REQUIRED WORK >> Show all lines below holding the string "agent".

GIVEN RECORDS >>
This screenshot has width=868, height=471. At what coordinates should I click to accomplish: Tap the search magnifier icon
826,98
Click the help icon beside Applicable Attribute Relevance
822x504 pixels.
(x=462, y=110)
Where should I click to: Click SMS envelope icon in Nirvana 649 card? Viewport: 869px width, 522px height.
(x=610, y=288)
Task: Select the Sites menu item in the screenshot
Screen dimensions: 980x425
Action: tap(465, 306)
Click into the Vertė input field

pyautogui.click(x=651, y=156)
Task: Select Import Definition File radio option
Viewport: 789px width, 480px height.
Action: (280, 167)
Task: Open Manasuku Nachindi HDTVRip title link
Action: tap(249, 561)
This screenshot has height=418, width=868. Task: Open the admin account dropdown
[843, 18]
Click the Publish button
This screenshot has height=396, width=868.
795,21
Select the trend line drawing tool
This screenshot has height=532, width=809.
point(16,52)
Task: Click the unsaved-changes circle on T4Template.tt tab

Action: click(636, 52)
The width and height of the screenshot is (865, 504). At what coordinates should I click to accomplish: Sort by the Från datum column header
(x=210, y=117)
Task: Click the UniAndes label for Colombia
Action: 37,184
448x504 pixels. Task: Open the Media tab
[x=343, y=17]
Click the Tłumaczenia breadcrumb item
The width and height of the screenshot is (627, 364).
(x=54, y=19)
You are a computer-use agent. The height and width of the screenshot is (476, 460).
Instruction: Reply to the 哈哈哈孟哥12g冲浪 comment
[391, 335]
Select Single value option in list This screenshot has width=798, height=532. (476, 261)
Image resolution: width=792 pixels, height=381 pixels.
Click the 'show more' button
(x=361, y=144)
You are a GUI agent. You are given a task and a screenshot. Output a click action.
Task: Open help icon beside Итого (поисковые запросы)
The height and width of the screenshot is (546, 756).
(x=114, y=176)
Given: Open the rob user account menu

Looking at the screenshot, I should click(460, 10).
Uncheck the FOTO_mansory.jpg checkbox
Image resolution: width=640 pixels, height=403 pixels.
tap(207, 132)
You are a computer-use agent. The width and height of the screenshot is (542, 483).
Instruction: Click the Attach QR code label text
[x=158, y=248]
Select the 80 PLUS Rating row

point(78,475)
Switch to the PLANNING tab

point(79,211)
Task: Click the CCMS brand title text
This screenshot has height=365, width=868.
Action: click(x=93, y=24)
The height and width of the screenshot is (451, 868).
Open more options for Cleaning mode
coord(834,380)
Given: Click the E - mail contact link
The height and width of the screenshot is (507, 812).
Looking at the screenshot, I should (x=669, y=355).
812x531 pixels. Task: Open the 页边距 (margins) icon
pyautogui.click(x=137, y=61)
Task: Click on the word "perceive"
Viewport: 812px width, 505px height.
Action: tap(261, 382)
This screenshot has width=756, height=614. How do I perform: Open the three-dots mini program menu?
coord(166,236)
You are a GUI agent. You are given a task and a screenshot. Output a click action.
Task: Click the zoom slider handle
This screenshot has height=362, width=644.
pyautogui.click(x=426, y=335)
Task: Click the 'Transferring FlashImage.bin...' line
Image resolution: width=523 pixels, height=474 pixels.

RESPONSE TO THIS EXERCISE >>
You are a computer-use agent. The height and width of the screenshot is (476, 460).
You are a GUI agent. You are given a task and a screenshot. Output a click action.
You are a computer-use agent. The width and height of the screenshot is (542, 483).
You are a GUI agent. You are given a task and a screenshot. Output a click action.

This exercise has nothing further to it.